-- ABOUT THIS TASK --
Return only these lines: the one that contains "Screen dimensions: 840x1438" and every line after it through the end of the listing, exactly, without pictures.
(LISTED RECORDS)
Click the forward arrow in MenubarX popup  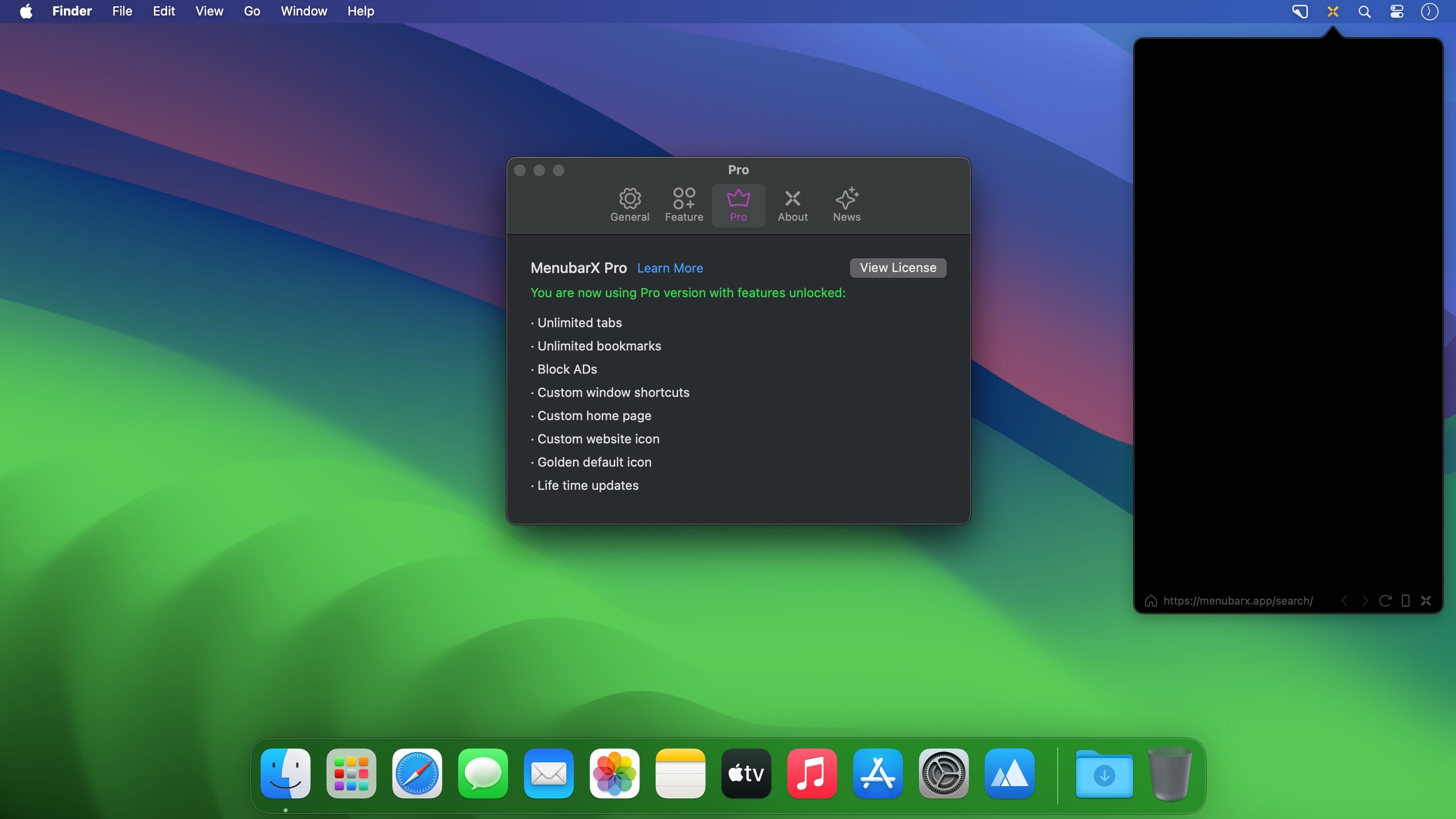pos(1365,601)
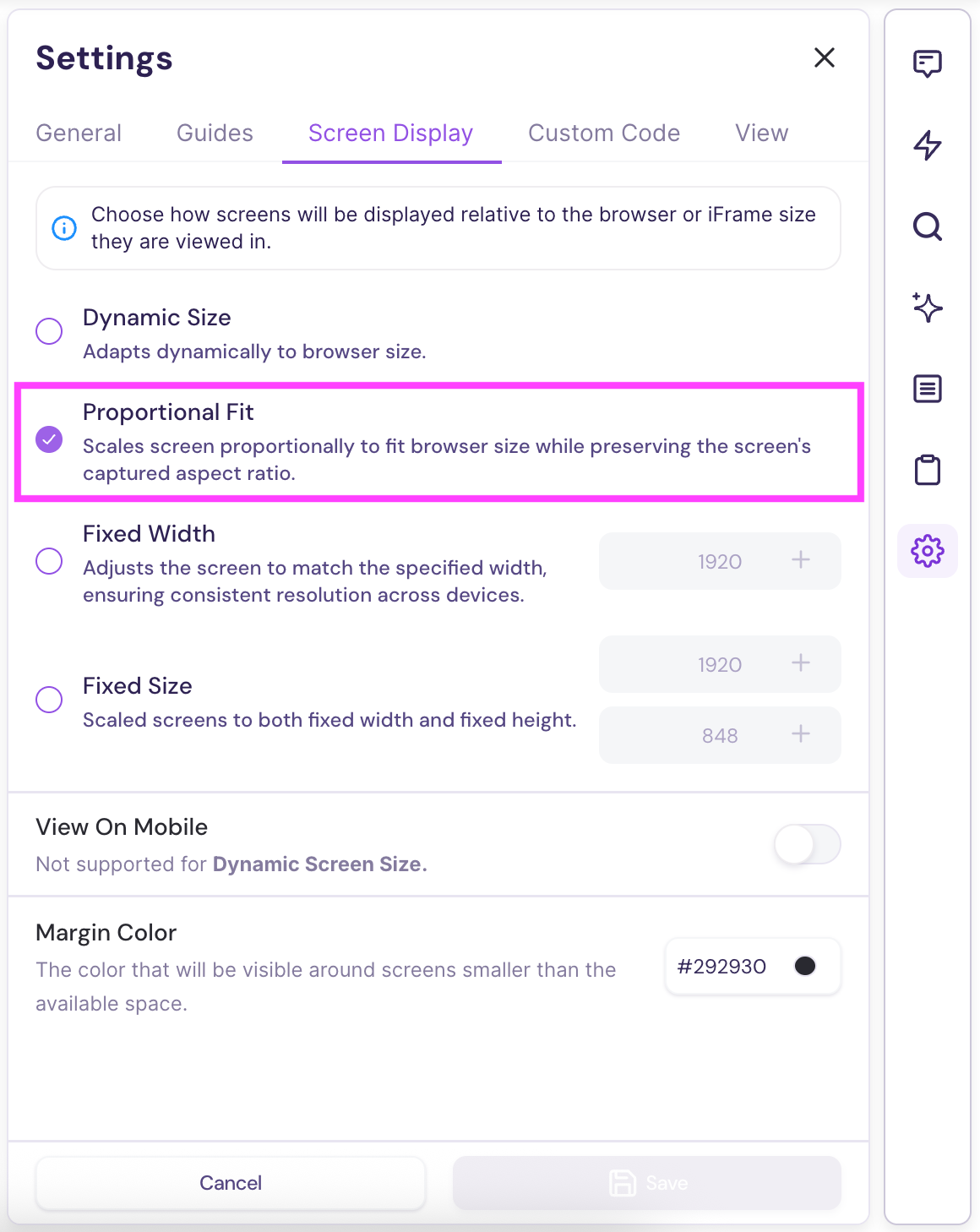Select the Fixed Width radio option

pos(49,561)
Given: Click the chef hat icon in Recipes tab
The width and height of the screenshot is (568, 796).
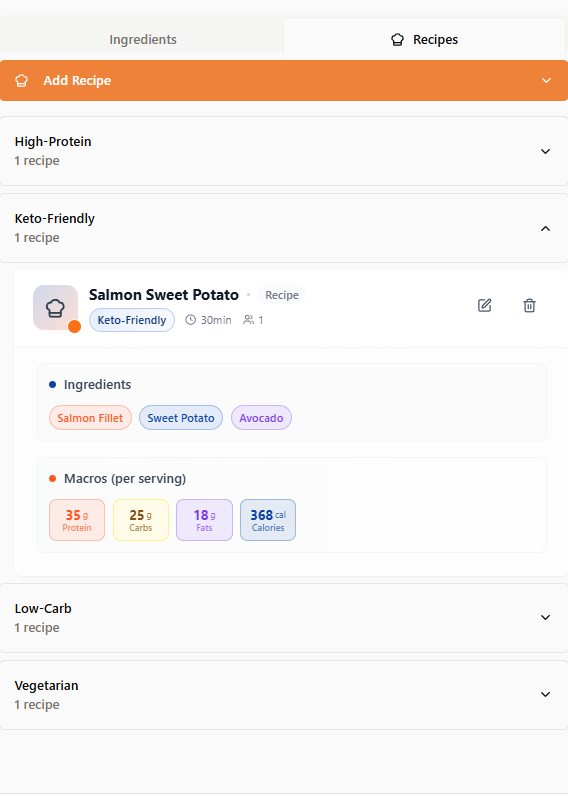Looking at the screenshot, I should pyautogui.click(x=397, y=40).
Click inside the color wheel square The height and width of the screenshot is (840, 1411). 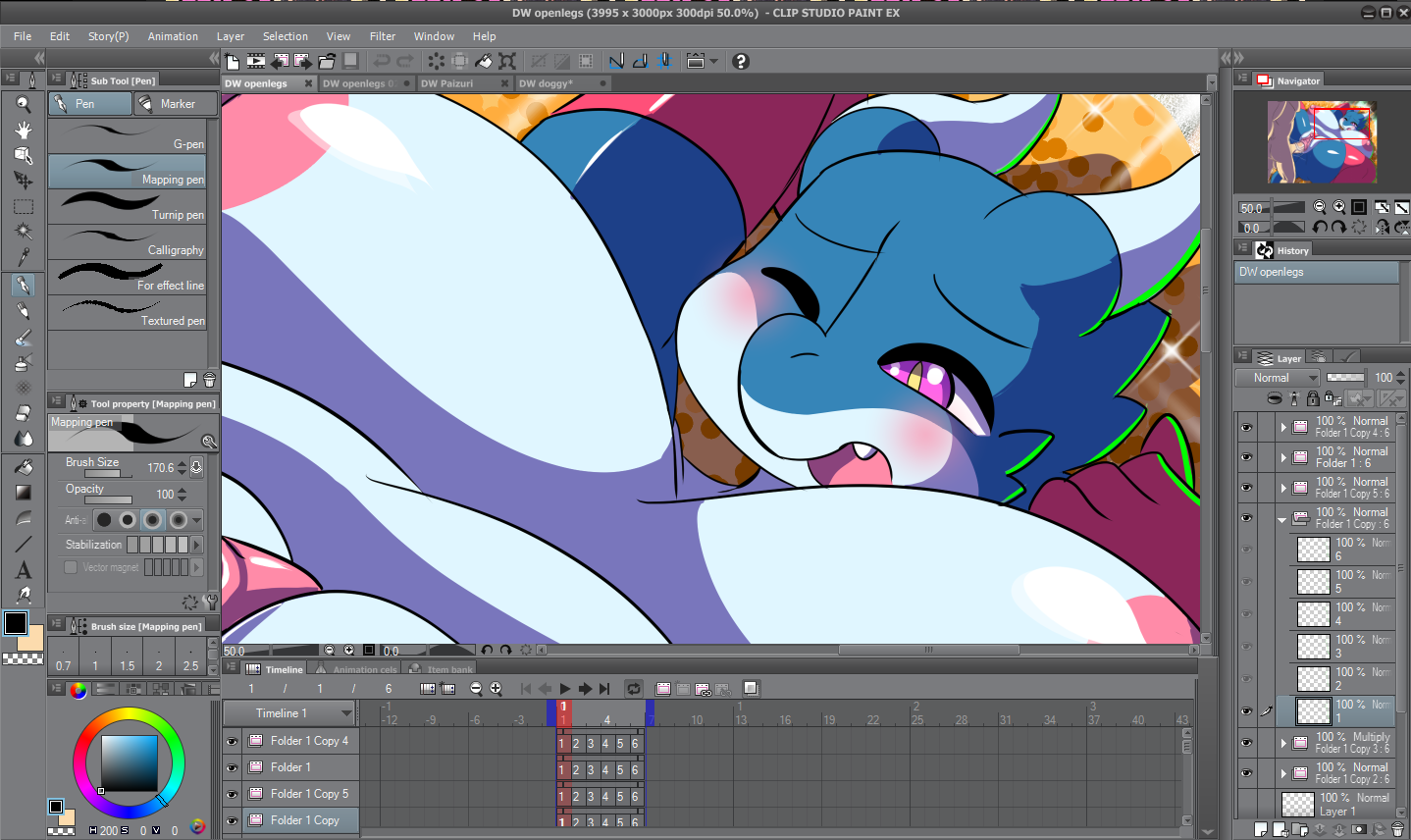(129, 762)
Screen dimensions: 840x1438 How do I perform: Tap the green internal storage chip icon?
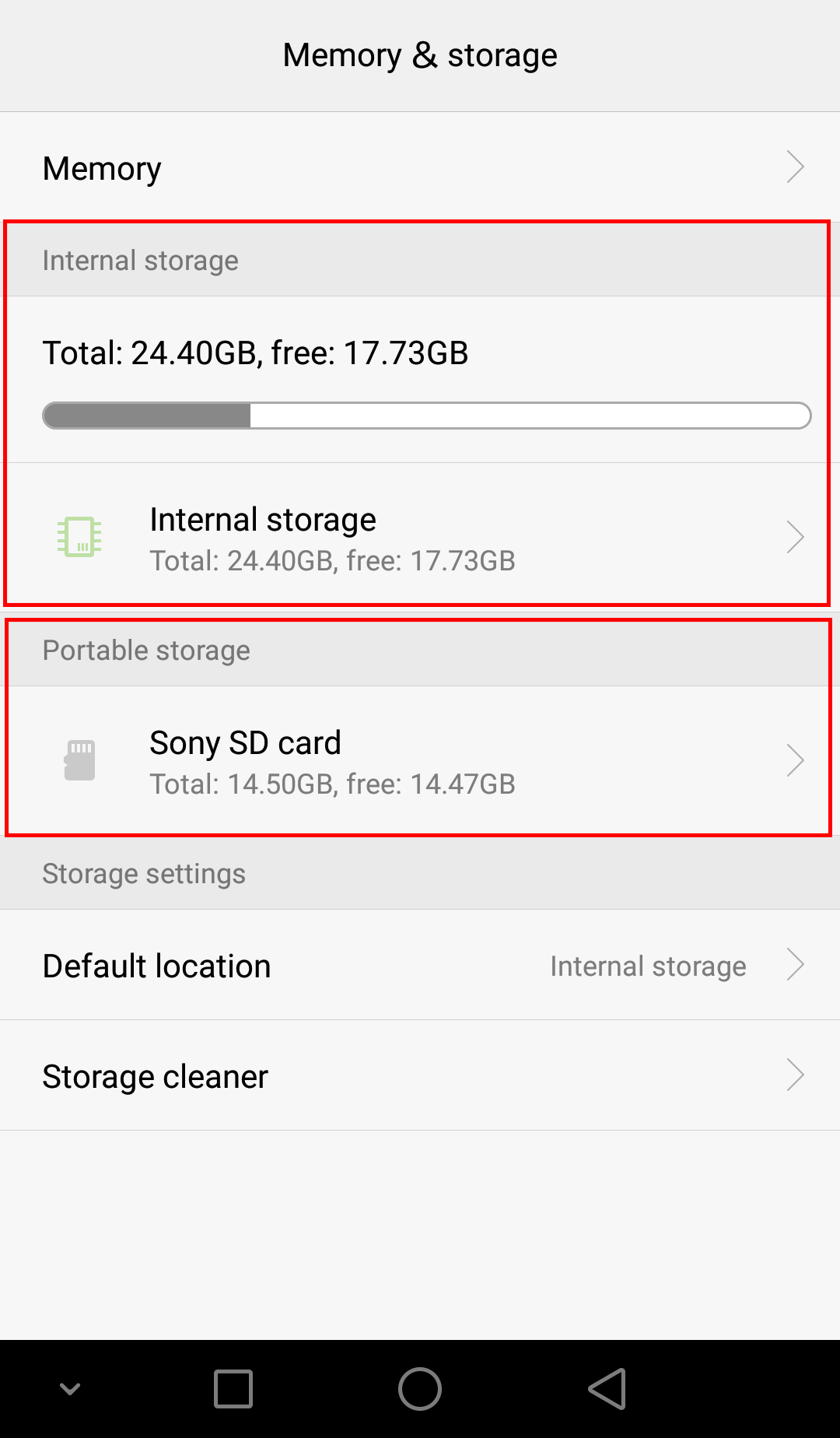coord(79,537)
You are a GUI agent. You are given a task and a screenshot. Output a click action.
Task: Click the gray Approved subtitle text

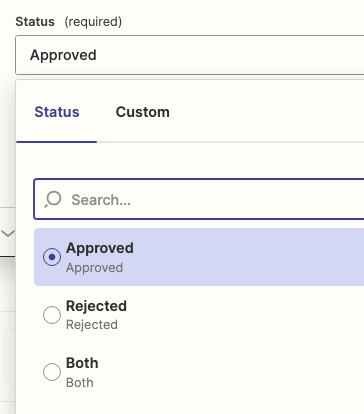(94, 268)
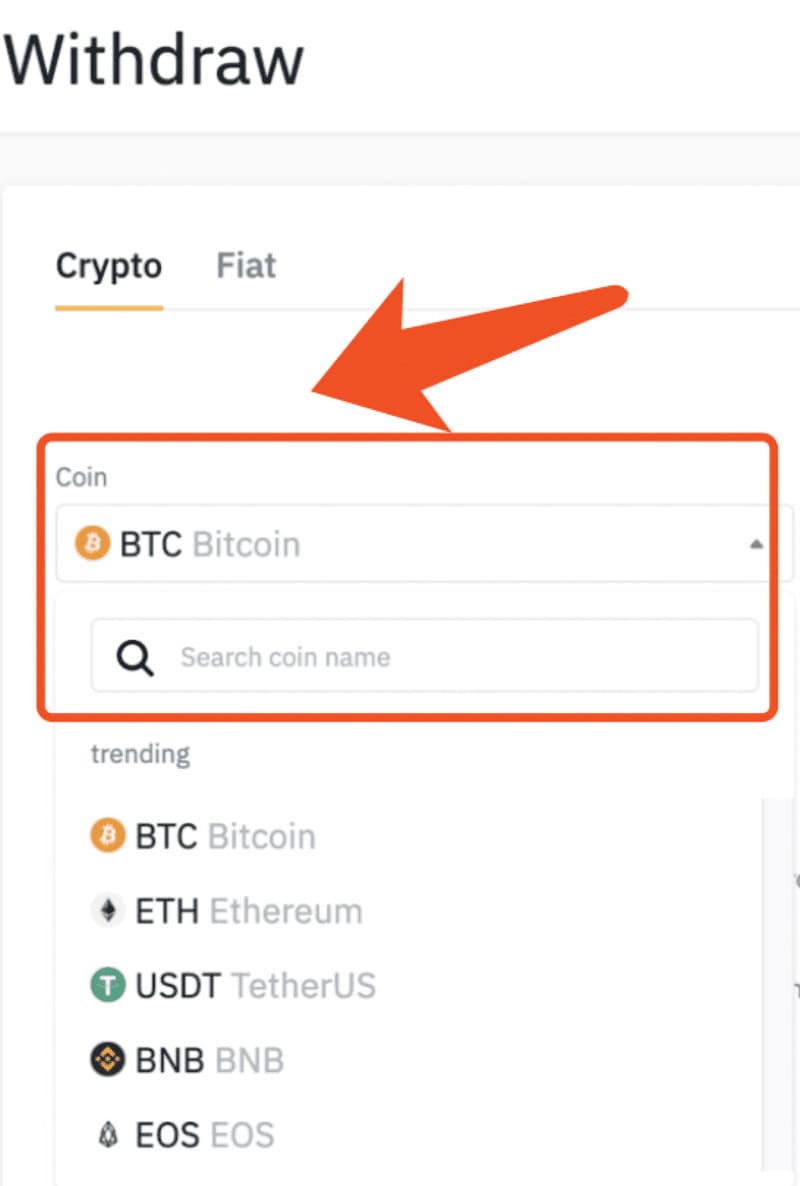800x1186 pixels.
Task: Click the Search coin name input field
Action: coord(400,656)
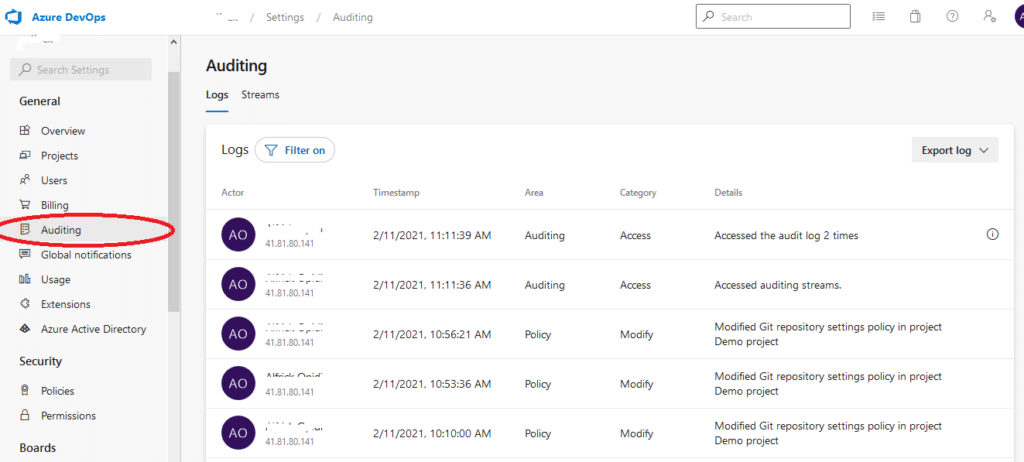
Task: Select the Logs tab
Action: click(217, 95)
(End LISTED RECORDS)
-- RESULT --
Screen dimensions: 840x1438 How do I perform: Tap the green internal storage chip icon?
coord(79,537)
You are a GUI agent. You are given a task and a screenshot. Output a click action.
Task: Click the gray Approved subtitle text

(94, 268)
800x1186 pixels.
Task: Click the Search coin name input field
Action: coord(400,656)
Task: Select the Logs tab
Action: click(217, 95)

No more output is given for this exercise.